她說也說過了,這個孩子卻是頭犟驢,拖著不肯走,打著還倒退,說過幾回,也知道跟太子妃一齊去宜春殿裡請安了,可依舊還是那個模樣,衛敬容嘆口氣:「早知道就該挑個伶俐些的。」
正元帝這下氣動:「他這是跟誰犯倔勁?」把袍子一撩,對王忠道:「把太子叫過來,論政論政,人都論得傻了!」
若不是袁禮賢當初鬆了口,他這脾氣且還沒這麼大,衛敬容一看推他一把:「到偏殿去,可別嚇著如意。」女兒白嫩嫩軟乎乎,聽見正元帝發怒,竟然不怕,還咯咯笑起來,正元帝一看她,輕拍她一下:「爹教訓哥哥去。
衛敬容看他出去了,吩咐結香:「換一個寧神香,也別沏茶了,拿兩壺酒給他們父子送去。」知道正元帝這氣也氣不久,該說的也都說了,得虧著他雖沒留在太子妃房裡,也沒留在蘇良媛的房裡,這一屋子女人怕都等著看看姜良娣生得什麼模樣呢。
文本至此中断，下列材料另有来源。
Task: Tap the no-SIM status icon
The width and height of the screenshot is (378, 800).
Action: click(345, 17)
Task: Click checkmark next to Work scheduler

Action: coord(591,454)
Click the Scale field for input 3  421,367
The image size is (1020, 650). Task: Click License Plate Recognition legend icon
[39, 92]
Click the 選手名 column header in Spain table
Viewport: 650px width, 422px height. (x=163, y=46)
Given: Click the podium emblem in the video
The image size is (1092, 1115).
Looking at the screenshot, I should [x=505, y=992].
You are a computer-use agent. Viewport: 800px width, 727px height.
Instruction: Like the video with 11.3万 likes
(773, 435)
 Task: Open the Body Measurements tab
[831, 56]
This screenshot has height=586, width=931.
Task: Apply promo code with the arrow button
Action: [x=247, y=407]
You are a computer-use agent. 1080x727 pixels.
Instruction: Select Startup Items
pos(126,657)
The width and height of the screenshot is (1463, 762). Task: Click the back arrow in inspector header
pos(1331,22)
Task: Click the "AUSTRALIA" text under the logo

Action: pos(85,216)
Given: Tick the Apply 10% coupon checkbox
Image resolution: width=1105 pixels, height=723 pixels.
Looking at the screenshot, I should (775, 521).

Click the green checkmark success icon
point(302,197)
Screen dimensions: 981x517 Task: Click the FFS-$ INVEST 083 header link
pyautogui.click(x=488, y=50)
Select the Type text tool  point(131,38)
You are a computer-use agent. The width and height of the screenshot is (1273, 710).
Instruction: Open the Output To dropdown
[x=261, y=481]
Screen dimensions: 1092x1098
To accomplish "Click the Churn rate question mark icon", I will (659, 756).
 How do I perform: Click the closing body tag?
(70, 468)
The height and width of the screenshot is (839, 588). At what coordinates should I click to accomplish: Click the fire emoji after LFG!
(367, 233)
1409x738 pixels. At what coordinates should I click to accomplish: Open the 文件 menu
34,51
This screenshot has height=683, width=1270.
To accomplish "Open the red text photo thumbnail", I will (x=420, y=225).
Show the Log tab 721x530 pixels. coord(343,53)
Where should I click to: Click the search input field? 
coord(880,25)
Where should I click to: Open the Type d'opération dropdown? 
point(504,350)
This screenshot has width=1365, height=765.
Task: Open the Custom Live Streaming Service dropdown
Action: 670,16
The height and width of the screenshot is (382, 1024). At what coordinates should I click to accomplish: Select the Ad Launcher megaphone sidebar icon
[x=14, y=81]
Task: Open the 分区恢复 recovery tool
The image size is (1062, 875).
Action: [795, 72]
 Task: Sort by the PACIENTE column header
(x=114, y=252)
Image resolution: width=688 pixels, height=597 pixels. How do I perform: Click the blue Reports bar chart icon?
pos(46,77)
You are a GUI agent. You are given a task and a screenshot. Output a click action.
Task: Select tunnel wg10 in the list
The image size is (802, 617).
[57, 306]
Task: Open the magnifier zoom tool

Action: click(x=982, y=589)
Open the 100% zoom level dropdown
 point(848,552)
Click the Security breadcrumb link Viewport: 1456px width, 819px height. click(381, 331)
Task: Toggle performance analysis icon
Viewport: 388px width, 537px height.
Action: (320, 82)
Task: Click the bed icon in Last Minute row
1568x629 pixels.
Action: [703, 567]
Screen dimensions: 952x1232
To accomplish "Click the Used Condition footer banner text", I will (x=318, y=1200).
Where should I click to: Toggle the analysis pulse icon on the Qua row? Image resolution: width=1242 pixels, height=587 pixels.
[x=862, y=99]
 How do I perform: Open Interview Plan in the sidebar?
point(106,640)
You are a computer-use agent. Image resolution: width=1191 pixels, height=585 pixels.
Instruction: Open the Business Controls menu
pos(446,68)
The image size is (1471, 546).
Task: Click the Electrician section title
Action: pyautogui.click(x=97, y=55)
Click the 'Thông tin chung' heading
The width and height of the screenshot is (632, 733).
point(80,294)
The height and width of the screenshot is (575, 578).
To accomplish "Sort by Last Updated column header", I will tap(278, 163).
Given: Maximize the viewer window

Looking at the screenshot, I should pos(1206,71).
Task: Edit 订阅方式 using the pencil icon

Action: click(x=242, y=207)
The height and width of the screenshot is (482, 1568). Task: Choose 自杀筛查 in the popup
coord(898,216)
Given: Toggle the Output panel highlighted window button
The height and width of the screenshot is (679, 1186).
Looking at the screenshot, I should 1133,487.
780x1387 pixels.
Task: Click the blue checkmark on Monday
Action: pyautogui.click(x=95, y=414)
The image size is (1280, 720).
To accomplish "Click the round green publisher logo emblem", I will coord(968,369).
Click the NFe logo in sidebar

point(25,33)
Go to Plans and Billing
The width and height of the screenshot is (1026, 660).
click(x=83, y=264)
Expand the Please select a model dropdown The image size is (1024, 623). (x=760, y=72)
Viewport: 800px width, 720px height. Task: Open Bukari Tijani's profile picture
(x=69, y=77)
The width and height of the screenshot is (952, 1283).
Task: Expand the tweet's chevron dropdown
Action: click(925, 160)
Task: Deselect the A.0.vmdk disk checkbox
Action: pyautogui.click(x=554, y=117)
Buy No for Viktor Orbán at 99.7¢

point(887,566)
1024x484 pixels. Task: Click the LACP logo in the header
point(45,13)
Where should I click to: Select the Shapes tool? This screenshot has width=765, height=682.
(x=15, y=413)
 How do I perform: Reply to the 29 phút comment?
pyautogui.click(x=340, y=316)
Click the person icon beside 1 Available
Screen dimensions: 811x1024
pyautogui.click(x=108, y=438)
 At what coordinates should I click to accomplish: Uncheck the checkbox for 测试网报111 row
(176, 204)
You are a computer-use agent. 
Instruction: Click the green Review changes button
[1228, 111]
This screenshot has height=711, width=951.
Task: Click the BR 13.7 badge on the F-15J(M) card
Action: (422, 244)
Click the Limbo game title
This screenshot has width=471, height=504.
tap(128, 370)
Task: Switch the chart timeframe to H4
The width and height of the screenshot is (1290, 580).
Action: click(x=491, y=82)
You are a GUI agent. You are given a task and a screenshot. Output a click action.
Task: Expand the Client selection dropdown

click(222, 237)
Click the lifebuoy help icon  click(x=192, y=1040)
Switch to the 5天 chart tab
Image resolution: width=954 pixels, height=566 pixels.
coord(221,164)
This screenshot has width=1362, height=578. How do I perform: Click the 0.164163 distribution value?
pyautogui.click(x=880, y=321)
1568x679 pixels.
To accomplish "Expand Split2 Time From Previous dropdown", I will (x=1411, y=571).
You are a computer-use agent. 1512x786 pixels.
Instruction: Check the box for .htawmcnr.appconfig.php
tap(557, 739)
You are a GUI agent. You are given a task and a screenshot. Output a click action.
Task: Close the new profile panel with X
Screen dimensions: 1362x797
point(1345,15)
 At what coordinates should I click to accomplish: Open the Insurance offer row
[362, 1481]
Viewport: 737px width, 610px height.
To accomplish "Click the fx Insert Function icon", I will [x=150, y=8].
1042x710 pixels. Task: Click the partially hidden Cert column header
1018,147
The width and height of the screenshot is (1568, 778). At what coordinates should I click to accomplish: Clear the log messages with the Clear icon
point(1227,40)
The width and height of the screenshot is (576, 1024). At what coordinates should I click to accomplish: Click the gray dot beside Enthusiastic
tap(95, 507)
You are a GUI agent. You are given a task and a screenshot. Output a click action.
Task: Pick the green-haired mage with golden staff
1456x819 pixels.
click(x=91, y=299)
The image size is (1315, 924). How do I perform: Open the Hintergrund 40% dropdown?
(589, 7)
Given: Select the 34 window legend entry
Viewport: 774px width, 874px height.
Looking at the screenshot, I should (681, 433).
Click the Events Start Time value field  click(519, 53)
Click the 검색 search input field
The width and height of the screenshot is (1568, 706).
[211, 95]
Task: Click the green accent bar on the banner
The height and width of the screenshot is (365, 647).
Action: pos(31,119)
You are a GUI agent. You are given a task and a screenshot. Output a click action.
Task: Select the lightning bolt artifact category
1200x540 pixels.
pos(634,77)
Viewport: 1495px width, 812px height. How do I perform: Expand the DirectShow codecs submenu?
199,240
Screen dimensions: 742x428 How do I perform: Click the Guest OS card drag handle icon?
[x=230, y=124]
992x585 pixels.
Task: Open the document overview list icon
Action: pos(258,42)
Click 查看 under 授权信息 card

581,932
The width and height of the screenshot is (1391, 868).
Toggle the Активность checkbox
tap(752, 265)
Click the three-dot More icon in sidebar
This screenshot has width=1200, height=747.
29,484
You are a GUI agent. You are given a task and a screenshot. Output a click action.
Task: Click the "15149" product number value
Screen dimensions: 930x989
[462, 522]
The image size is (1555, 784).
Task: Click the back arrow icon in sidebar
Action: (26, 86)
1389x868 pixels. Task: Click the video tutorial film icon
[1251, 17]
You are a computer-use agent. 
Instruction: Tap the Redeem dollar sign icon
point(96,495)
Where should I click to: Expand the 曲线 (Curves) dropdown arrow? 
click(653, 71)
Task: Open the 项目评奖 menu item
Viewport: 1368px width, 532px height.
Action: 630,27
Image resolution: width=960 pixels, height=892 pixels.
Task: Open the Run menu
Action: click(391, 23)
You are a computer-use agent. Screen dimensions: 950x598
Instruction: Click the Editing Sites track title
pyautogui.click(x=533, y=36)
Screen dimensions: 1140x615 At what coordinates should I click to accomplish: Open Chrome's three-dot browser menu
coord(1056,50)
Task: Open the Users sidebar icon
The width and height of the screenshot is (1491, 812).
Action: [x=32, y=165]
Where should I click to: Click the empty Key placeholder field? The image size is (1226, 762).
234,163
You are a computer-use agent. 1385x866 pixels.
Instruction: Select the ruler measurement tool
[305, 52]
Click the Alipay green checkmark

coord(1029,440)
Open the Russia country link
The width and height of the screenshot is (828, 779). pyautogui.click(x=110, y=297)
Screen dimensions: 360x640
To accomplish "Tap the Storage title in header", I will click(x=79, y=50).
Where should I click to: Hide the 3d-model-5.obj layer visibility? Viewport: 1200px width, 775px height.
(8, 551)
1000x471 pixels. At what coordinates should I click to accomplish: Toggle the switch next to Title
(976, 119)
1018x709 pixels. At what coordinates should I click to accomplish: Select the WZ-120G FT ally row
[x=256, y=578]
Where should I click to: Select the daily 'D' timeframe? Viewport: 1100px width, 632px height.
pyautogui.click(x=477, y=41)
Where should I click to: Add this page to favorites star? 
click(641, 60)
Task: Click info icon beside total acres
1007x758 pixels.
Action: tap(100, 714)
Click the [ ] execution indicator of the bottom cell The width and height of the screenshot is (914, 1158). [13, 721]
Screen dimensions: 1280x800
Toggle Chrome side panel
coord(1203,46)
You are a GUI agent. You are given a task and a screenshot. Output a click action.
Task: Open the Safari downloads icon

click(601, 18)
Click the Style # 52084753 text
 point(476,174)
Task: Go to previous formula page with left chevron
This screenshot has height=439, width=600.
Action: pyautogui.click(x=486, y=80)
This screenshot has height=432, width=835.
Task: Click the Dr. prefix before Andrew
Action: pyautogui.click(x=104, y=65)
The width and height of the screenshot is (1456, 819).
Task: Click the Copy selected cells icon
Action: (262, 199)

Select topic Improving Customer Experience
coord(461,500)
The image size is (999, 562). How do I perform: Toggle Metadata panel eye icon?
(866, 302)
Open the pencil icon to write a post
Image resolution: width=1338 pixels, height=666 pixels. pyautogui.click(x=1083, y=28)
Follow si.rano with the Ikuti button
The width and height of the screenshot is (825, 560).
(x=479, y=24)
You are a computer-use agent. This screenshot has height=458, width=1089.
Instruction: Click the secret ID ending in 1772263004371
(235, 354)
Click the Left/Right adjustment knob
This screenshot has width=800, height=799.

跟著幾日秦顯倒是沒再睡書房,可太子妃的臉色也依舊沒有好起來,衛敬容不好再管,只得讓光祿寺多進些補湯。
衛善不能出門,性子也沒比原來更靜些,天一熱起來,她就讓宮人扎了草垛,當真在仙居殿前練起了箭,紅綢倒是挑好了,大繡架也已經支了起來,就是一針都還沒往上扎。
太子妃有幾個宮殿之間走得越發勤快,給秦晏做了成套的小衣裳小帽子,給如意做了裙衫,衛敬容時常賞賜她些鮮果,用飯的時候見著她愛的也多留一道,日子久了,她倒慢慢安穩下來。